Rosjanie nakłaniają Macieja Rybusa do reakcji na decyzję PZPN. "To dyskryminacja"

Rosjanie i tamtejsze media korzystają zarówno z decyzji Macieja Rybusa, jak i Polskiego Związku Piłki Nożnej, między innymi w celach propagandowych. Aleksandr Zotow, szef rosyjskiego Związku Zawodowego Piłkarzy radzi Maciejowi Rybusowi, żeby ten zareagował na decyzję PZPN-u. - Być może Rybus powinien się zwrócić do Europejskiego Trybunału Praw Człowieka. Moim zdaniem jest to dyskryminacja - rozpoczął Rosjanin.

- Obserwujemy ją w sporcie, gdzie nakładane są sankcje ze względu na narodowość. Zawodnicy nie mają umów o pracę z reprezentacjami i nikt nie może zmusić Polaków do powołania danego zawodnika - stwierdził Zotow w rozmowie z Match TV. Maciej Rybus do tej pory nie zabrał stanowiska po decyzji polskiej federacji. "Piłkarz w maju bił się z myślami, bo wiedział, że pozostanie w Rosji, zostanie odebrane w ojczyźnie źle.
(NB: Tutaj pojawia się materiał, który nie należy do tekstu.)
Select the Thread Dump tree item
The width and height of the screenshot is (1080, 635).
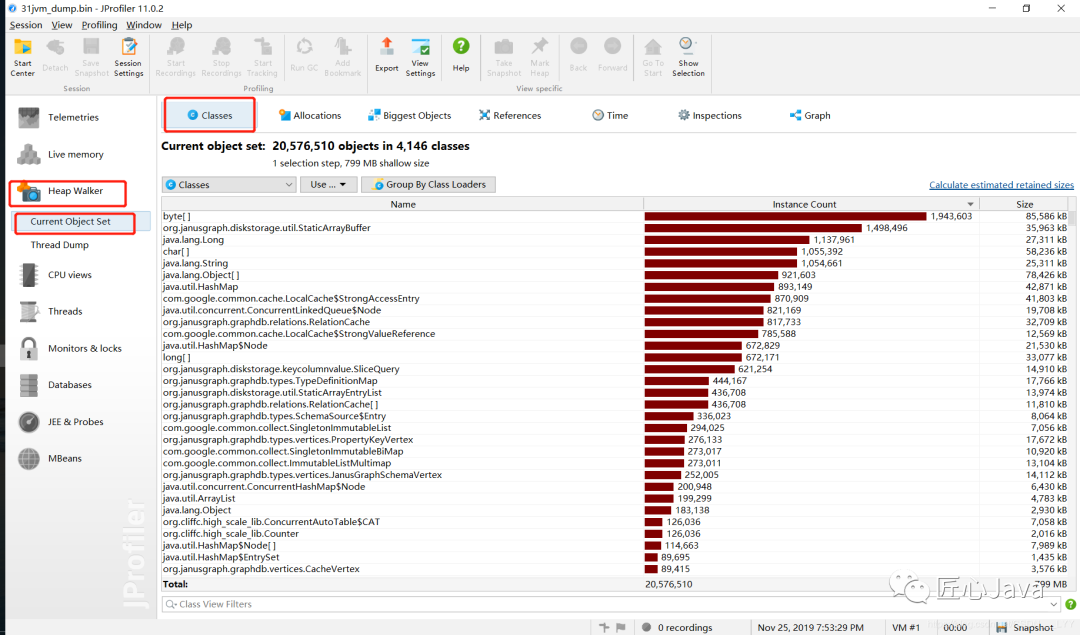pos(59,244)
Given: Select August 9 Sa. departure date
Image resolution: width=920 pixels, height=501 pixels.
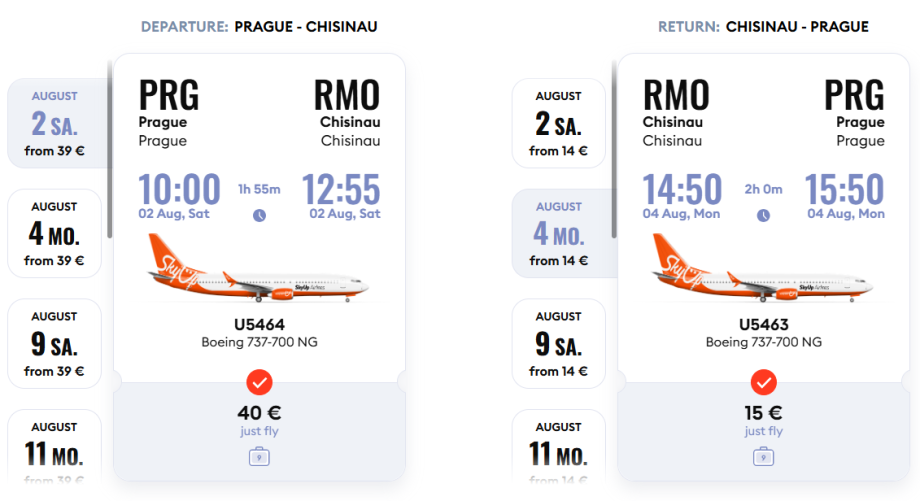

Trudno powiedzieć, czy podparł się etyką, czy ogólnym oczekiwaniem społecznym" - pisze Kacper Sosnowski, dziennikarz Sport.pl.

Przedstawiciele rosyjskiego rządu uważają, że Maciej Rybus mógłby otrzymać rosyjskie obywatelstwo. - Groźby i szczekanie ze strony urzędników, którzy mają obowiązek kierować się interesem obywateli swojego kraju, uważam za świńską postawę wobec własnego obywatela. Jeśli groźby nie ustaną i jeśli sam piłkarz będzie chciał otrzymać rosyjskie obywatelstwo, będzie mógł zwrócić się do naszych władz. Jego argumenty są wystarczająco mocne - uważa Dmitrij Świszczew, przewodniczący Komisji Kultury Fizycznej i Sportu. - Obywatelstwo nie jest nadawane, biorąc pod uwagę jedynie chęć pracy w Rosji. Na obywatelstwo musi zapracować każdy człowiek - dodaje Aleksander Juszczenko, poseł Partii Komunistycznej.